• **Exercise aim**
Give back the text of each entry below word for word, and leave out the pictures.

• **Rows**

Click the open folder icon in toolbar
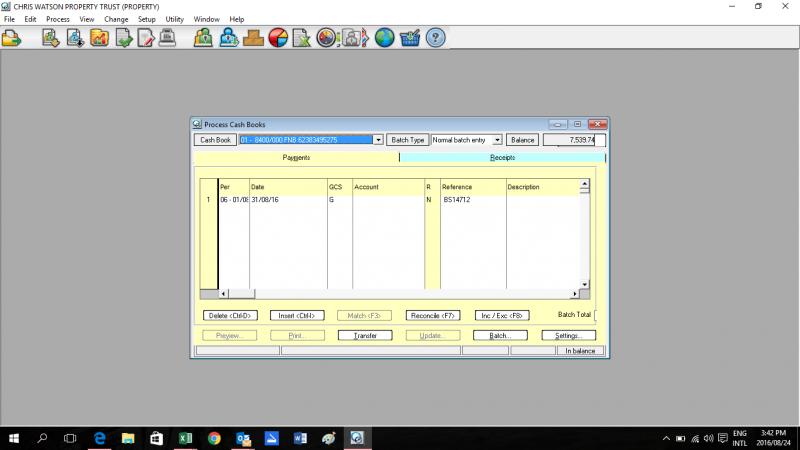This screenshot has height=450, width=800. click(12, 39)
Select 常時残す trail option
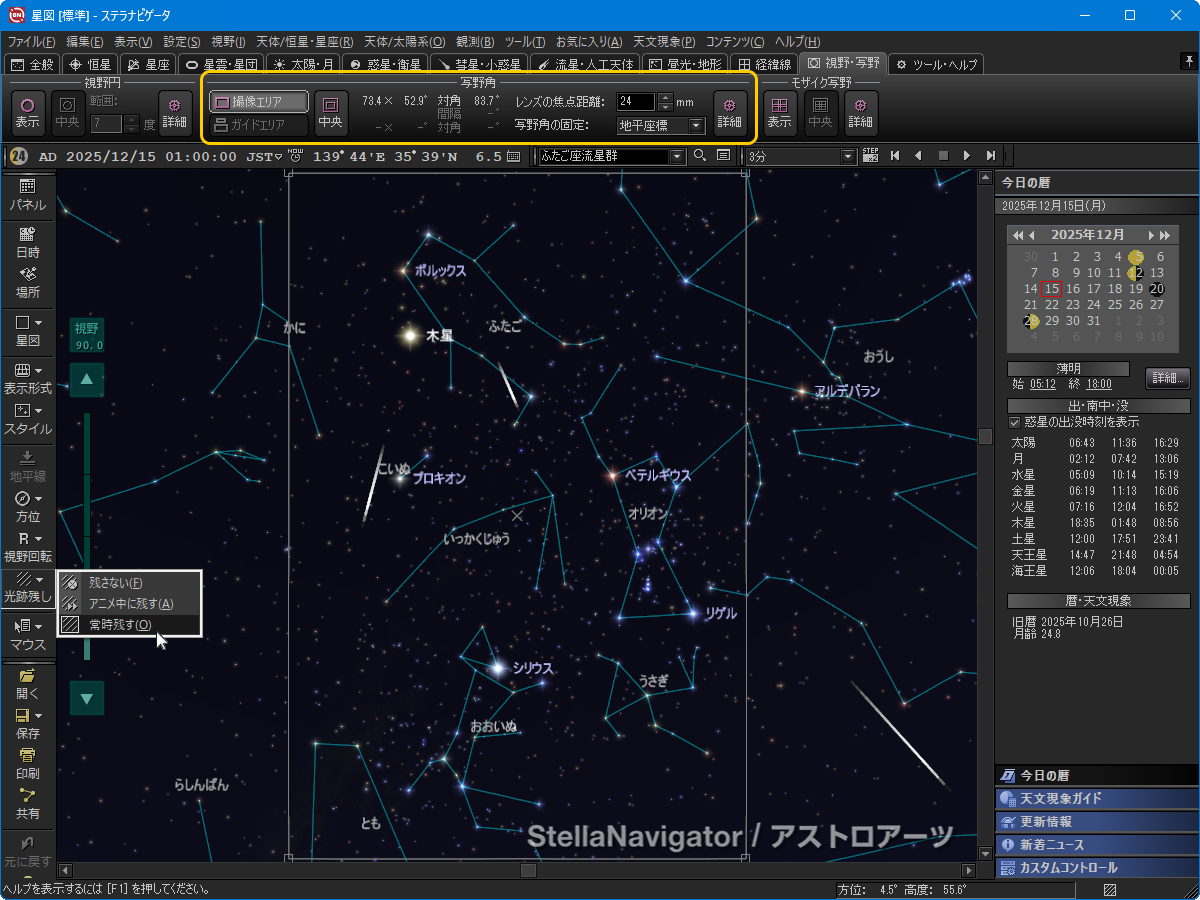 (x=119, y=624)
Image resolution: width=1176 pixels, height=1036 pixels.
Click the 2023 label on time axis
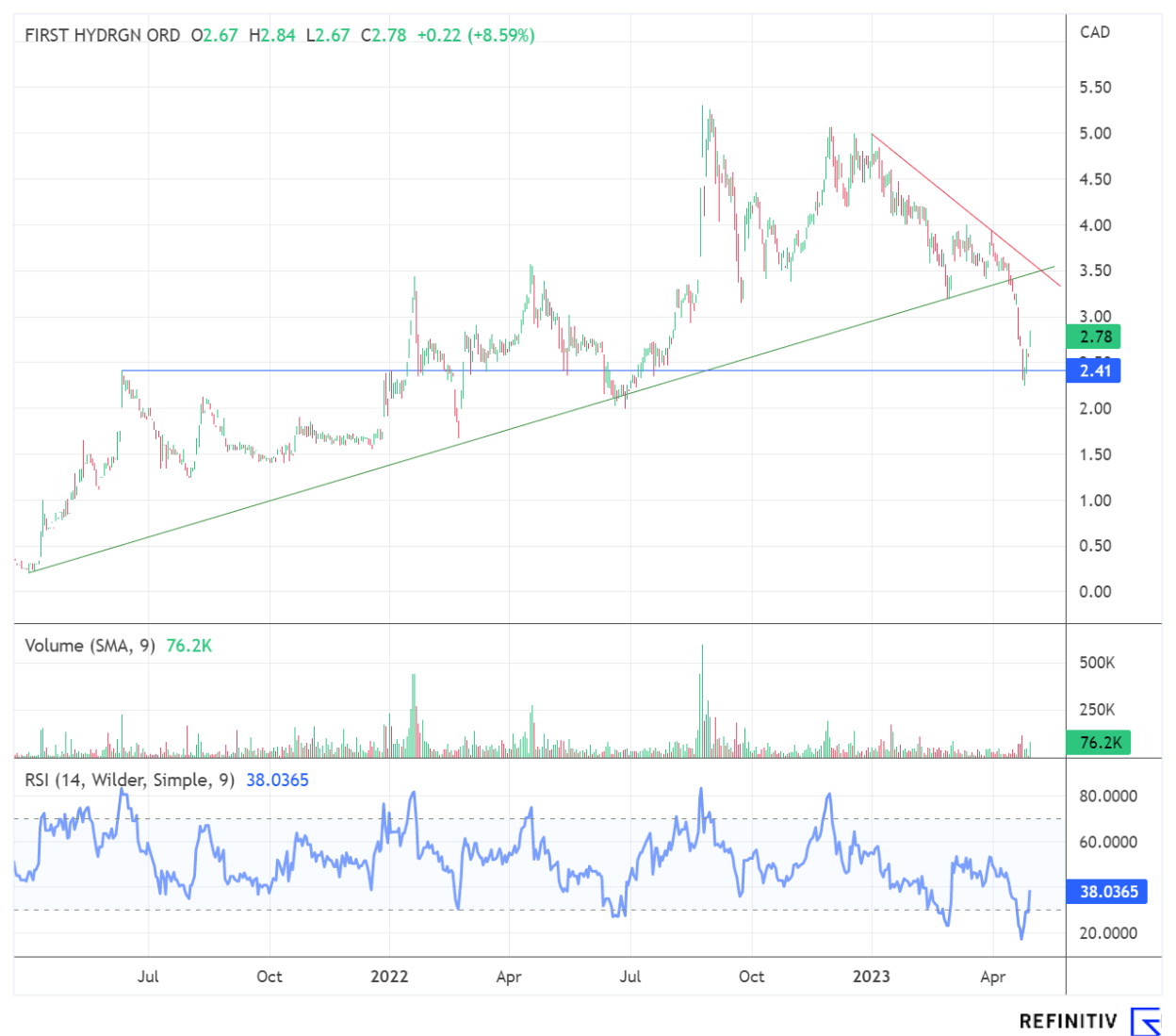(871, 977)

• **Response to the task**
Click the open folder icon in toolbar
This screenshot has height=450, width=800. click(12, 39)
Select 常時残す trail option
 (x=119, y=624)
Image resolution: width=1176 pixels, height=1036 pixels.
Click the 2023 label on time axis
(871, 977)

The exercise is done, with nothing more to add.